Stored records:
'''
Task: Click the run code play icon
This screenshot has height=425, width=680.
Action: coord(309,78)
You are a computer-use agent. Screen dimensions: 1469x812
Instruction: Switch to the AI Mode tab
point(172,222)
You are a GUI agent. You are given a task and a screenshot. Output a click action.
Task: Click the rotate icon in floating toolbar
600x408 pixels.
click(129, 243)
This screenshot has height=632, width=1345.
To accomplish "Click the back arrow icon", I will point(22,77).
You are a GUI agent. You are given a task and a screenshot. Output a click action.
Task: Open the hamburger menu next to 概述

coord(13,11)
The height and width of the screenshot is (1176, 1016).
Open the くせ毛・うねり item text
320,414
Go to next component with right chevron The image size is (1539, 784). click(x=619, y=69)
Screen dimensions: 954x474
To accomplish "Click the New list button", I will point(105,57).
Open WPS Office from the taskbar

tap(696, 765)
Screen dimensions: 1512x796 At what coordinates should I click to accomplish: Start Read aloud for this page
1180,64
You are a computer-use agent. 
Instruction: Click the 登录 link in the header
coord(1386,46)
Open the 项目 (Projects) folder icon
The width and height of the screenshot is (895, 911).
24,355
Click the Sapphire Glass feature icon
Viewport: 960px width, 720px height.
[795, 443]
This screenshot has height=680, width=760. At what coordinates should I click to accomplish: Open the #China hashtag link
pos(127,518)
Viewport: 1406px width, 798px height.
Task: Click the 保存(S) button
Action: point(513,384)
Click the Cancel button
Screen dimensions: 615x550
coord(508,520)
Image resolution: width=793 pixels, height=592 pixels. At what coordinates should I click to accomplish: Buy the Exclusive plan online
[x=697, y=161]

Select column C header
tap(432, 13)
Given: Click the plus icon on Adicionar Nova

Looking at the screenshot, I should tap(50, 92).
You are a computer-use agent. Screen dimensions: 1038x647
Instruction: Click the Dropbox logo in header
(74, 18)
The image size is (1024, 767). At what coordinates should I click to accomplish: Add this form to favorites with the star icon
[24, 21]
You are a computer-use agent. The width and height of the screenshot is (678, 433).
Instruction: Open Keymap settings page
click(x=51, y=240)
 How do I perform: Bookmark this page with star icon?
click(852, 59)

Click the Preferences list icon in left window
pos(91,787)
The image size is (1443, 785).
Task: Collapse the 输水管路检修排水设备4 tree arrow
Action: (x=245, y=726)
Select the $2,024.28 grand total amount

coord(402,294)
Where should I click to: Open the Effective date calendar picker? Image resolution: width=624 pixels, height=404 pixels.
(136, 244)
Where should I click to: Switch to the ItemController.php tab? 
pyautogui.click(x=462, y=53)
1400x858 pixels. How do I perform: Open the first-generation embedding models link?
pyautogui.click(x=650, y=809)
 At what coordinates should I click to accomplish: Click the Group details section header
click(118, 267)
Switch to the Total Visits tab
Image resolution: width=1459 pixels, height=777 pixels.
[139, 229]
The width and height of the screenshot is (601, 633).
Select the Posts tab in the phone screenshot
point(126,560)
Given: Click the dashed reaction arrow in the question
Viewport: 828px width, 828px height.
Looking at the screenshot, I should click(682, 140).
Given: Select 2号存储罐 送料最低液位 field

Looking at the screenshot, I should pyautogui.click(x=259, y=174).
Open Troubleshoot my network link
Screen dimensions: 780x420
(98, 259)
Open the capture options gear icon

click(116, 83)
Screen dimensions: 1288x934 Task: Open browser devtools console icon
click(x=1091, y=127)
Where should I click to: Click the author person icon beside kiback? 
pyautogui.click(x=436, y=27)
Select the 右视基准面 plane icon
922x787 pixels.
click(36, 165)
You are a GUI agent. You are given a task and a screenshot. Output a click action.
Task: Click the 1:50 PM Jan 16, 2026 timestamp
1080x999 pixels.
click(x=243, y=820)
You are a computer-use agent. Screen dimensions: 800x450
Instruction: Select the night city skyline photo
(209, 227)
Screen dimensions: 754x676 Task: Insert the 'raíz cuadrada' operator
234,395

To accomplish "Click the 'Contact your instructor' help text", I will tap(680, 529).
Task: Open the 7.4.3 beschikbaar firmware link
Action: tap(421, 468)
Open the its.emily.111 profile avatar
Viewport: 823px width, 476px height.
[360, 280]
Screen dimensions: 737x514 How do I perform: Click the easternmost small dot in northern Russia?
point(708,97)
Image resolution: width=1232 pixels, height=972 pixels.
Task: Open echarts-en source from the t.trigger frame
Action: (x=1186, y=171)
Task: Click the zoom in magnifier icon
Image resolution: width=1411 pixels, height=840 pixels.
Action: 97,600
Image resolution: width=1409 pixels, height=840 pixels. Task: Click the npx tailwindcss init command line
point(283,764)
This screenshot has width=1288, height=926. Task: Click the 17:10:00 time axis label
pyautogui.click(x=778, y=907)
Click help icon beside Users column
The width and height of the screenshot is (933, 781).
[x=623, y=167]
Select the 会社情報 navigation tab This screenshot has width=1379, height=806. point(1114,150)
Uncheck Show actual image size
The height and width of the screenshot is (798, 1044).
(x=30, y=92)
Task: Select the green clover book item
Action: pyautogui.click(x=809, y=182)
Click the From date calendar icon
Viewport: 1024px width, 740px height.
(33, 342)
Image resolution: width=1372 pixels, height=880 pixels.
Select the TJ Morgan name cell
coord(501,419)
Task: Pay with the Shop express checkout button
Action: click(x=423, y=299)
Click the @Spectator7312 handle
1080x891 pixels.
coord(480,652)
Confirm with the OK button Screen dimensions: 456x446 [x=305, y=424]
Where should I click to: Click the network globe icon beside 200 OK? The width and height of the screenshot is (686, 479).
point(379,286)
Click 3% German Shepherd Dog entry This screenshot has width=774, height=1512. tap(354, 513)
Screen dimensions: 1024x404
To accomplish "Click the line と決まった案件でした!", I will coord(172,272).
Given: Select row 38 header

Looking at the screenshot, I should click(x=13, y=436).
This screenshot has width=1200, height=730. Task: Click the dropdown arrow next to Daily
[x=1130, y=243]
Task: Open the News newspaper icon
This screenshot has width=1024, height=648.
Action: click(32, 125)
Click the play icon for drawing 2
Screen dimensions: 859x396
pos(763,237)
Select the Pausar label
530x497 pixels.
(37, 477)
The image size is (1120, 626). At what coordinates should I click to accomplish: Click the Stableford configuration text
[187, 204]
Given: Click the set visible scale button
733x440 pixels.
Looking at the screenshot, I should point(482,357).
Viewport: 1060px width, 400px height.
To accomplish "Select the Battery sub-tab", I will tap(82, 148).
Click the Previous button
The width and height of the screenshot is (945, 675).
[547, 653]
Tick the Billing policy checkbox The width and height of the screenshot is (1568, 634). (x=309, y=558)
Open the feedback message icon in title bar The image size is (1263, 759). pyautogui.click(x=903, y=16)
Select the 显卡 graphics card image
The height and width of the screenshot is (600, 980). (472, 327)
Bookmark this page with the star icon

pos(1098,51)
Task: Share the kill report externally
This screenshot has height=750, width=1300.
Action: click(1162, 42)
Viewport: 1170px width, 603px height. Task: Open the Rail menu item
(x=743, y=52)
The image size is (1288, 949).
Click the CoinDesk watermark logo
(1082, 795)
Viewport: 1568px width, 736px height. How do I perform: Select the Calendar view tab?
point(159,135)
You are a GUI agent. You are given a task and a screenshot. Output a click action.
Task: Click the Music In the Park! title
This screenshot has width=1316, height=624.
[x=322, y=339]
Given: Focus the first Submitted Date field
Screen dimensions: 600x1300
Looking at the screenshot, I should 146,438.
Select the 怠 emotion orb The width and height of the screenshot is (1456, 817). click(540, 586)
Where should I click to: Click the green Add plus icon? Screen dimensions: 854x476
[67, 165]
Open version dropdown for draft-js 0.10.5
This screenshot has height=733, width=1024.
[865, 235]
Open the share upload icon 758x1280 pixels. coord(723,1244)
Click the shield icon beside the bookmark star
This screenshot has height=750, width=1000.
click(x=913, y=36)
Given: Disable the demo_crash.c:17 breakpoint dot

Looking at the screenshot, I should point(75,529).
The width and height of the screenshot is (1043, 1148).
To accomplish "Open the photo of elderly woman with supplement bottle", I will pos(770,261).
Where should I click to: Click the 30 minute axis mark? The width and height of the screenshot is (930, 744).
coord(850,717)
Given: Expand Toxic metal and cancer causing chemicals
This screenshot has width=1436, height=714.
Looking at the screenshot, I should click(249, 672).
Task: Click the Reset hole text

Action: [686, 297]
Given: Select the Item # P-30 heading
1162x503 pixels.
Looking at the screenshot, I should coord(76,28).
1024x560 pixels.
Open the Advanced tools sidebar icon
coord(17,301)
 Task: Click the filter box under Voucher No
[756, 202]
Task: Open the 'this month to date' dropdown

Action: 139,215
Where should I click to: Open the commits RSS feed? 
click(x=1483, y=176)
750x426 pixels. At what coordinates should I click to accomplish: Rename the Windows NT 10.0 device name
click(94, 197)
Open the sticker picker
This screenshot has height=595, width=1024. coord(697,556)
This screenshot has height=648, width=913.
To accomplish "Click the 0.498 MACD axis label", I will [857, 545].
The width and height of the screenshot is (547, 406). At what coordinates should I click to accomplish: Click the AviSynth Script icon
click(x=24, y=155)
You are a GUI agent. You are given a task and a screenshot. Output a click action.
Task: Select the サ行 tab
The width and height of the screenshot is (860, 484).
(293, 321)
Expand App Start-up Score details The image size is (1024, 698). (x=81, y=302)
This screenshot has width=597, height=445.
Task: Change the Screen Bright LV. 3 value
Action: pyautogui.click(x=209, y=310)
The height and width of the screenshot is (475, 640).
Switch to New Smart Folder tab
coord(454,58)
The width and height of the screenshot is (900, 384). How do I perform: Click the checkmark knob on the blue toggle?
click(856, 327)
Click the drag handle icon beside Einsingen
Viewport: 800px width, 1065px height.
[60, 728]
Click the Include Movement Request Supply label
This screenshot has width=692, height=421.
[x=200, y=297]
'''
The task: Print exactly the lines from the one with "Task: Select the サ行 tab" through the end of the data, inclusive.

Solution below:
Task: Select the サ行 tab
The width and height of the screenshot is (860, 484).
(293, 321)
Expand App Start-up Score details The image size is (1024, 698). (x=81, y=302)
This screenshot has width=597, height=445.
Task: Change the Screen Bright LV. 3 value
Action: pyautogui.click(x=209, y=310)
The height and width of the screenshot is (475, 640).
Switch to New Smart Folder tab
coord(454,58)
The width and height of the screenshot is (900, 384). How do I perform: Click the checkmark knob on the blue toggle?
click(856, 327)
Click the drag handle icon beside Einsingen
Viewport: 800px width, 1065px height.
[60, 728]
Click the Include Movement Request Supply label
This screenshot has width=692, height=421.
[x=200, y=297]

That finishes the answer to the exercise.